- Work task -
Make the copy match the entries below exactly, with no pictures carried over.

- Study material -
---------------

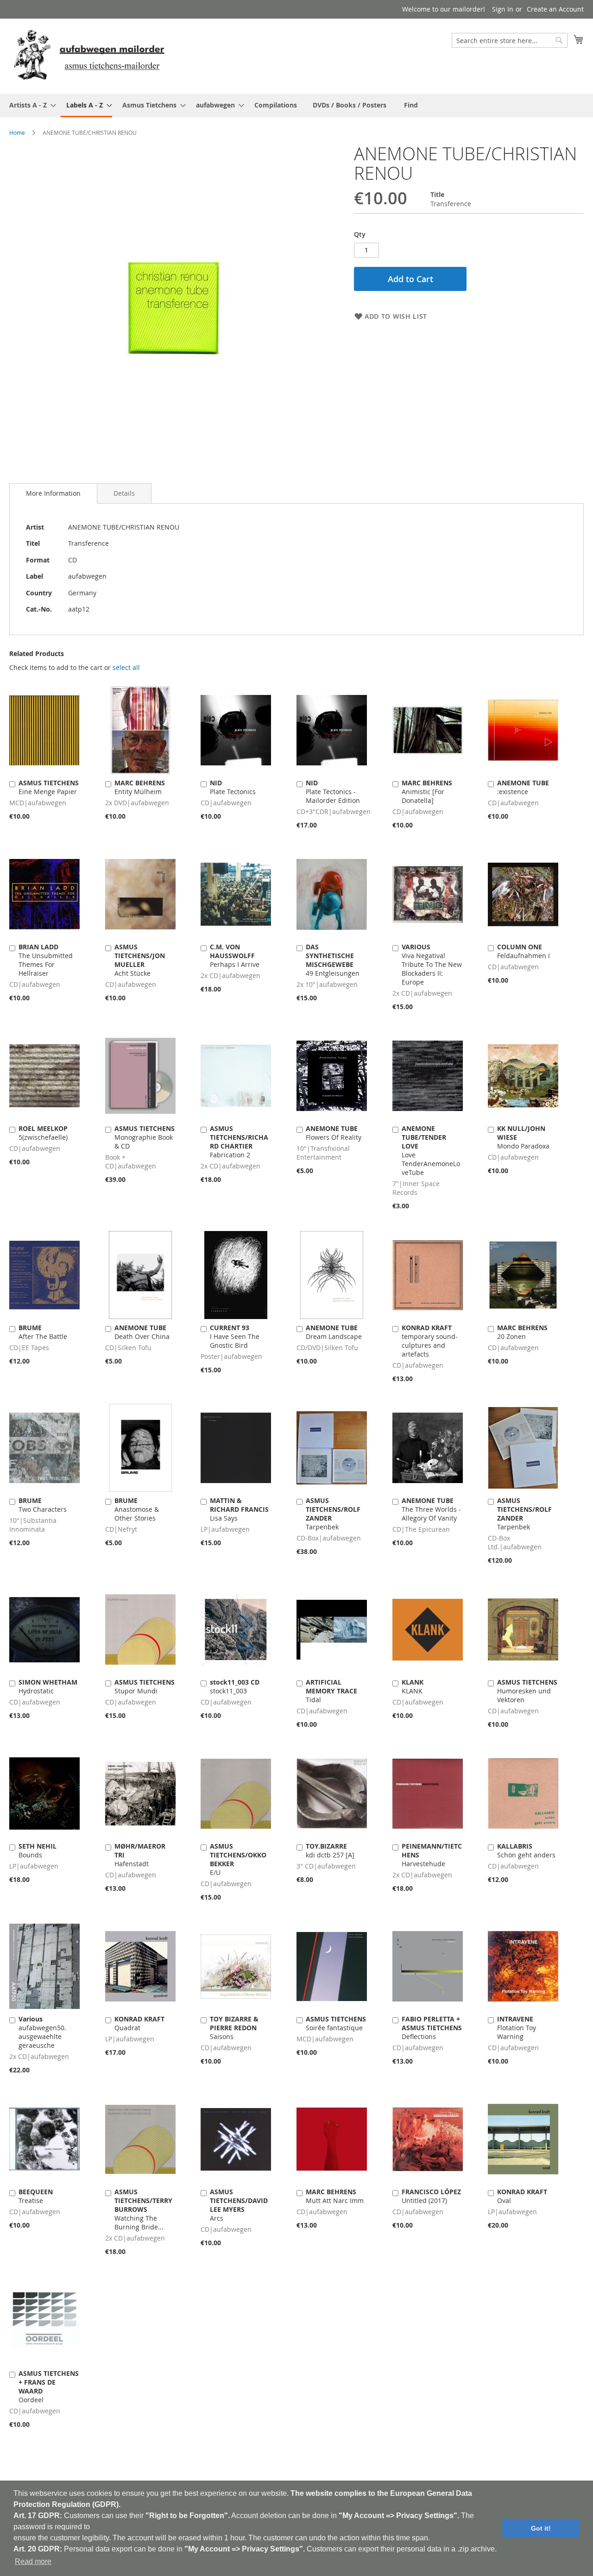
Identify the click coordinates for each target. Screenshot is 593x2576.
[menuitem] (30, 105)
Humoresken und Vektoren (527, 1691)
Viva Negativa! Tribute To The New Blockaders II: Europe (432, 964)
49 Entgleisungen (333, 960)
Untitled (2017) (431, 2196)
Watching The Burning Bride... (143, 2209)
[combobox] (510, 40)
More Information (53, 493)
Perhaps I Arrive (234, 955)
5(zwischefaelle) (43, 1133)
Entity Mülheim (139, 787)
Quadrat (139, 2023)
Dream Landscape (334, 1332)
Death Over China (142, 1332)
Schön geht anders (526, 1850)
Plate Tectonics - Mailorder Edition (333, 791)
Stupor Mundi (144, 1686)
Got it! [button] (541, 2528)
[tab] (53, 493)
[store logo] (89, 55)
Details (124, 493)
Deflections (432, 2027)
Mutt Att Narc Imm (335, 2196)
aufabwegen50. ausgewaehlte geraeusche (42, 2032)
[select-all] (126, 667)
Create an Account (555, 9)
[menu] (296, 105)
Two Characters (43, 1505)
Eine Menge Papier (49, 787)
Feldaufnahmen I (523, 951)
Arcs (239, 2204)
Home (17, 132)
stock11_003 (234, 1686)
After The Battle (43, 1332)
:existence (523, 787)
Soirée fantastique (336, 2023)
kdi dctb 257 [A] (330, 1850)
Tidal (331, 1691)
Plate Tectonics (233, 787)
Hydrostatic (48, 1686)
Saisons (234, 2027)
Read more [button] (33, 2561)
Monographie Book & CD (144, 1137)
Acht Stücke (139, 960)
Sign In (502, 9)
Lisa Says (239, 1509)
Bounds (38, 1850)
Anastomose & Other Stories (136, 1509)
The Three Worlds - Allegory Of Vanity (431, 1509)
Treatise (36, 2196)
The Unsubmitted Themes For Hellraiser (46, 960)
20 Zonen (522, 1332)
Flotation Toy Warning (516, 2027)
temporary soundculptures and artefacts (430, 1340)
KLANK (412, 1686)
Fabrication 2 (239, 1141)
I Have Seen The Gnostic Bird (234, 1336)
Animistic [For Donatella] (427, 791)
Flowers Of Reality (333, 1133)
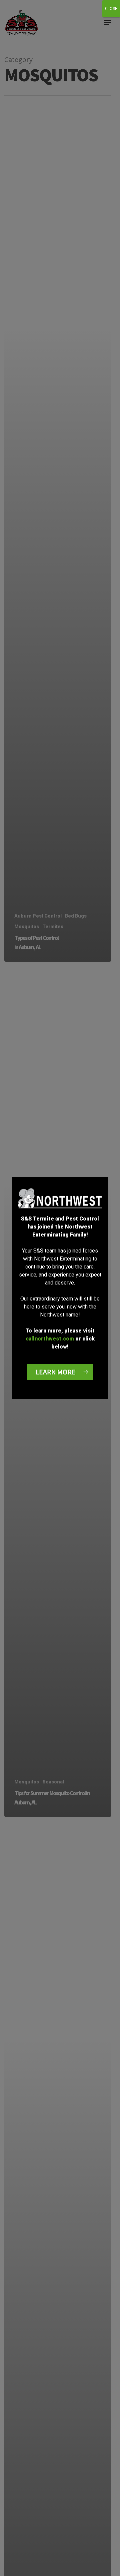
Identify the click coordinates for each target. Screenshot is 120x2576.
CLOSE (111, 8)
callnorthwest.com (50, 1338)
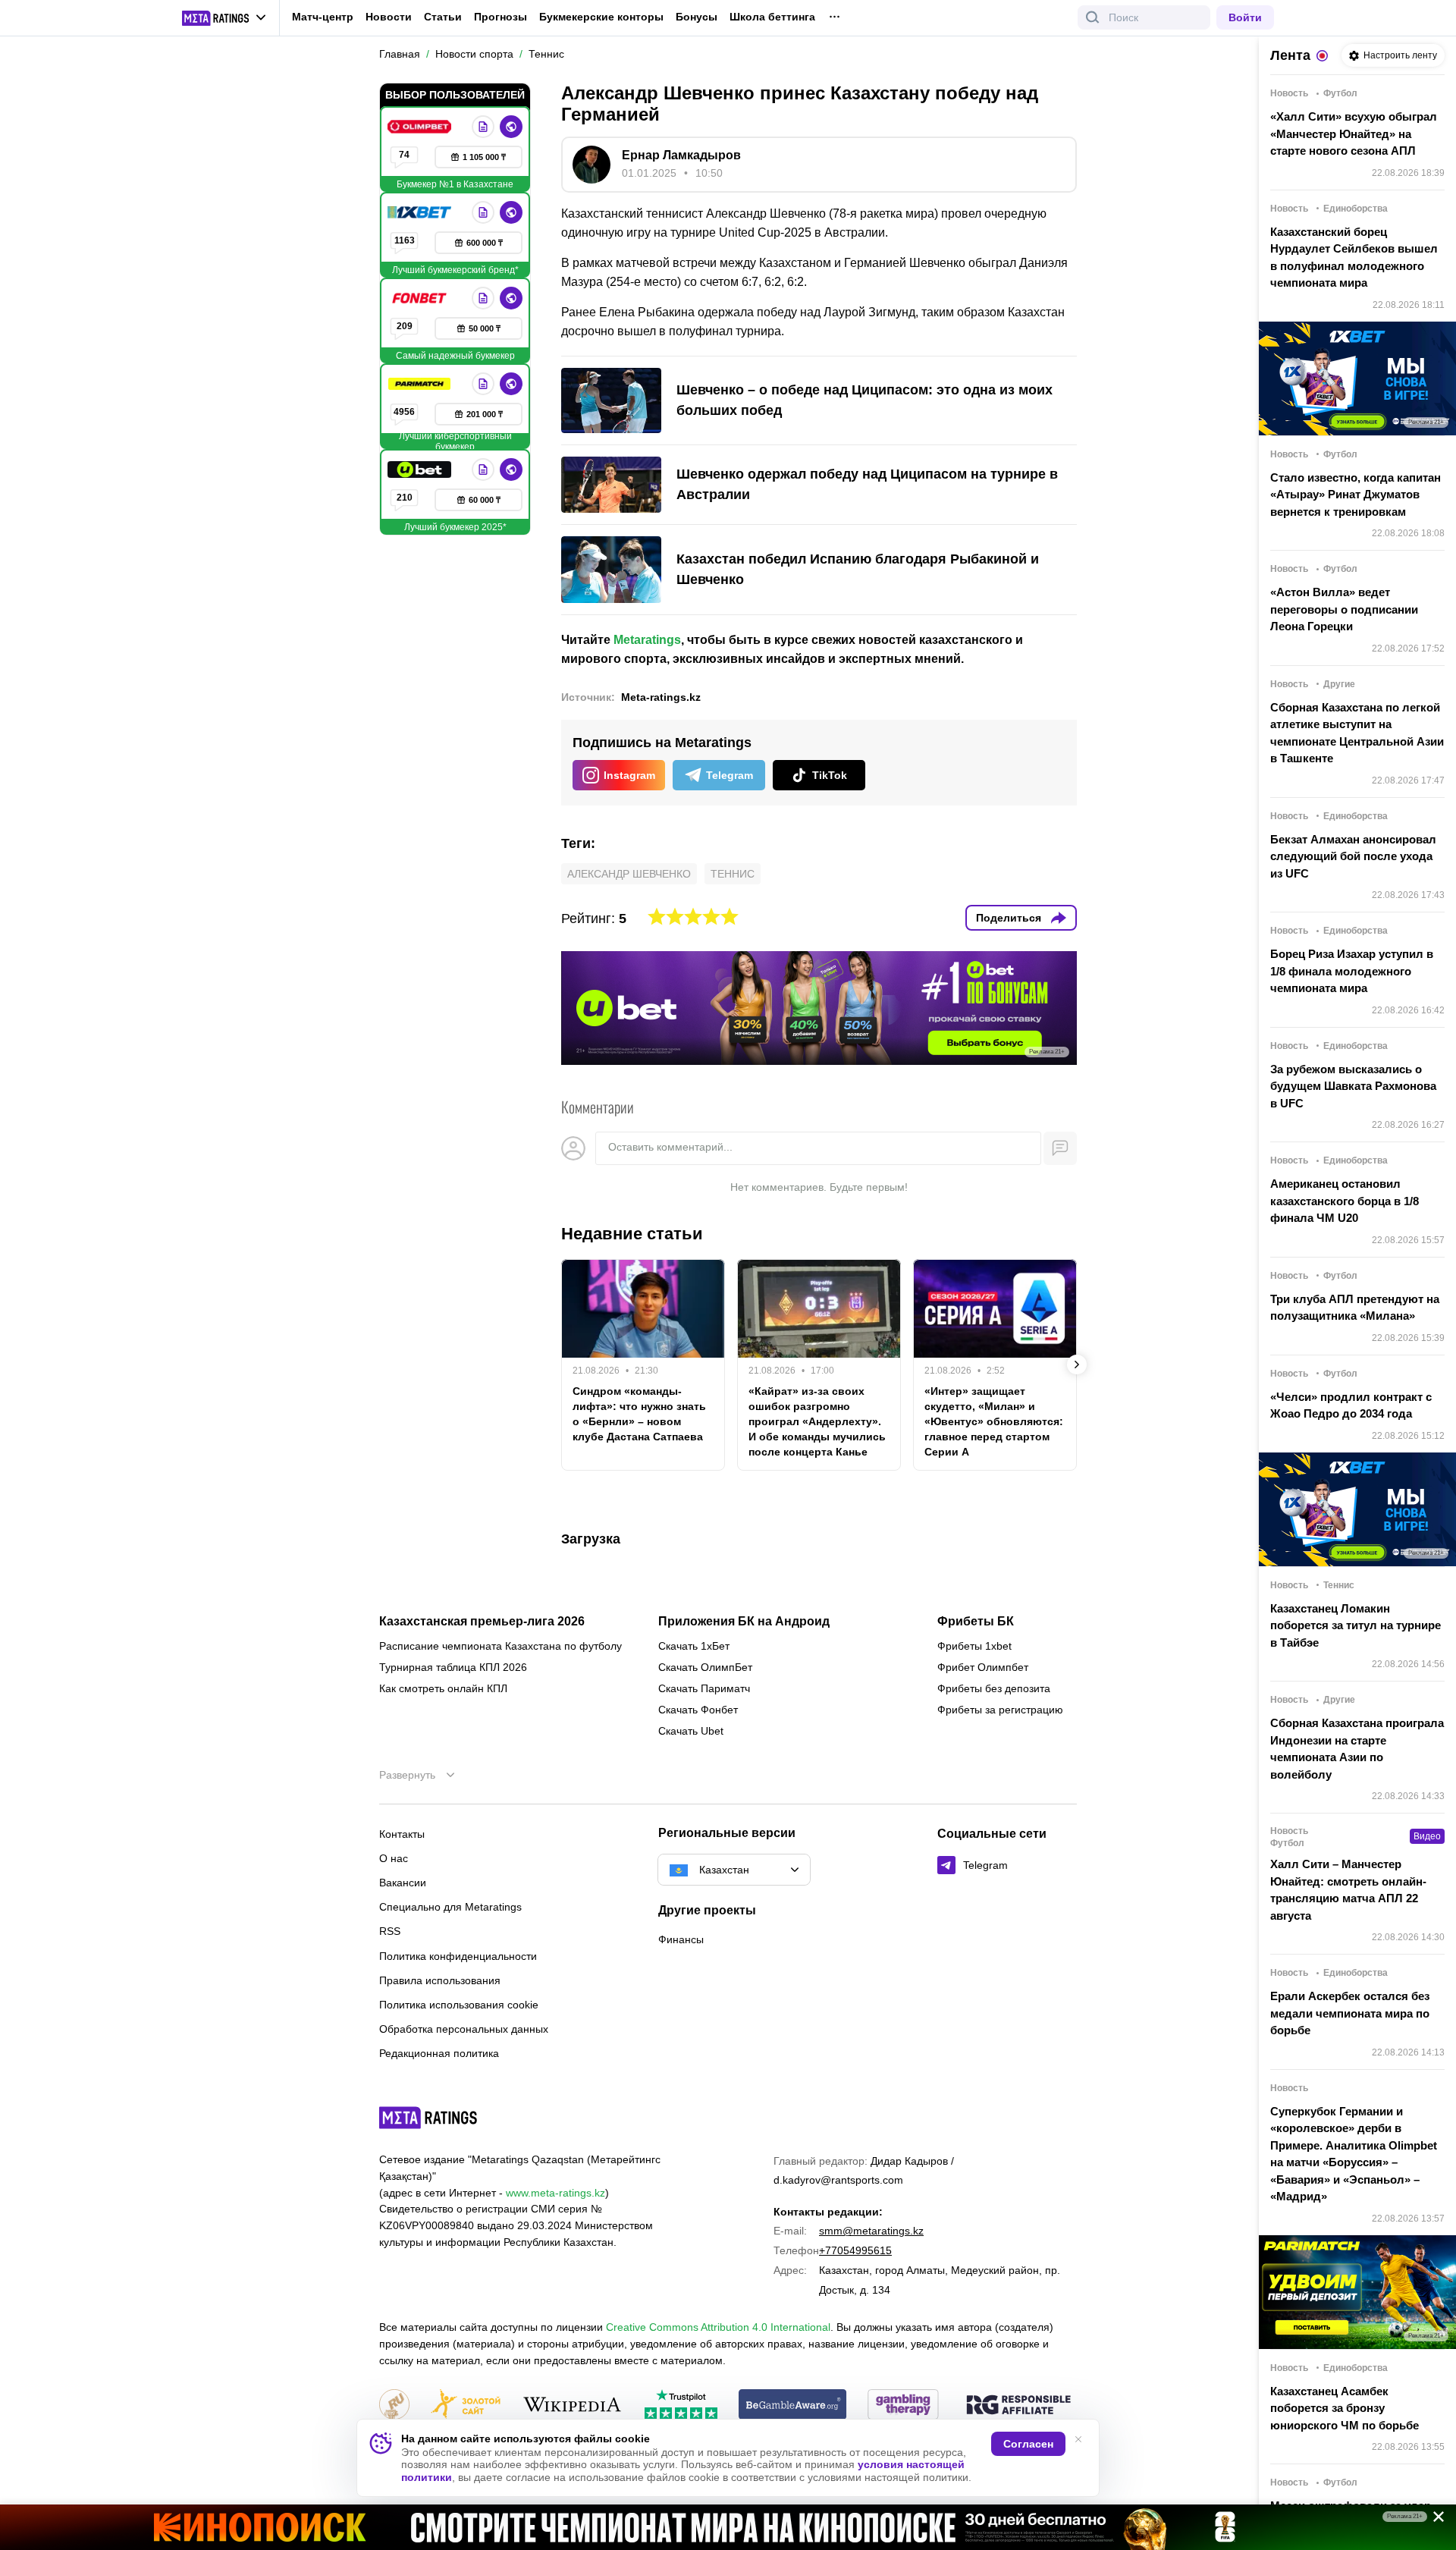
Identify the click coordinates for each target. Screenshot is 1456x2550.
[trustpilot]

---------------

- Response box -
Identify the click coordinates for each target. Screenshot is 593x2576.
[menuitem] (30, 105)
Humoresken und Vektoren (527, 1691)
Viva Negativa! Tribute To The New Blockaders II: Europe (432, 964)
49 Entgleisungen (333, 960)
Untitled (2017) (431, 2196)
Watching The Burning Bride... (143, 2209)
[combobox] (510, 40)
More Information (53, 493)
Perhaps I Arrive (234, 955)
5(zwischefaelle) (43, 1133)
Entity Mülheim (139, 787)
Quadrat (139, 2023)
Dream Landscape (334, 1332)
Death Over China (142, 1332)
Schön geht anders (526, 1850)
Plate Tectonics - Mailorder Edition (333, 791)
Stupor Mundi (144, 1686)
Got it! [button] (541, 2528)
[tab] (53, 493)
[store logo] (89, 55)
Details (124, 493)
Deflections (432, 2027)
Mutt Att Narc Imm (335, 2196)
aufabwegen50. ausgewaehlte geraeusche (42, 2032)
[select-all] (126, 667)
Create an Account (555, 9)
[menu] (296, 105)
Two Characters (43, 1505)
Eine Menge Papier (49, 787)
Feldaufnahmen I (523, 951)
Arcs (239, 2204)
Home (17, 132)
stock11_003 (234, 1686)
After The Battle (43, 1332)
:existence (523, 787)
Soirée fantastique (336, 2023)
kdi dctb 257 [A] (330, 1850)
Tidal (331, 1691)
Plate Tectonics (233, 787)
Hydrostatic (48, 1686)
Saisons (234, 2027)
Read more [button] (33, 2561)
Monographie Book & CD (144, 1137)
Acht Stücke (139, 960)
Sign In (502, 9)
Lisa Says (239, 1509)
Bounds (38, 1850)
Anastomose & Other Stories (136, 1509)
The Three Worlds - Allegory Of Vanity (431, 1509)
Treatise (36, 2196)
The Unsubmitted Themes For Hellraiser (46, 960)
20 Zonen (522, 1332)
Flotation Toy Warning (516, 2027)
temporary soundculptures and artefacts (430, 1340)
KLANK (412, 1686)
Fabrication 2 (239, 1141)
I Have Seen The Gnostic Bird (234, 1336)
Animistic [For Donatella] (427, 791)
Flowers Of Reality (333, 1133)
Identify the click coordinates for each target. Screenshot is 120x2576.
CLOSE (111, 8)
callnorthwest.com (50, 1338)
Identify the click coordinates for each target. Screenshot is 1456x2550.
[trustpilot]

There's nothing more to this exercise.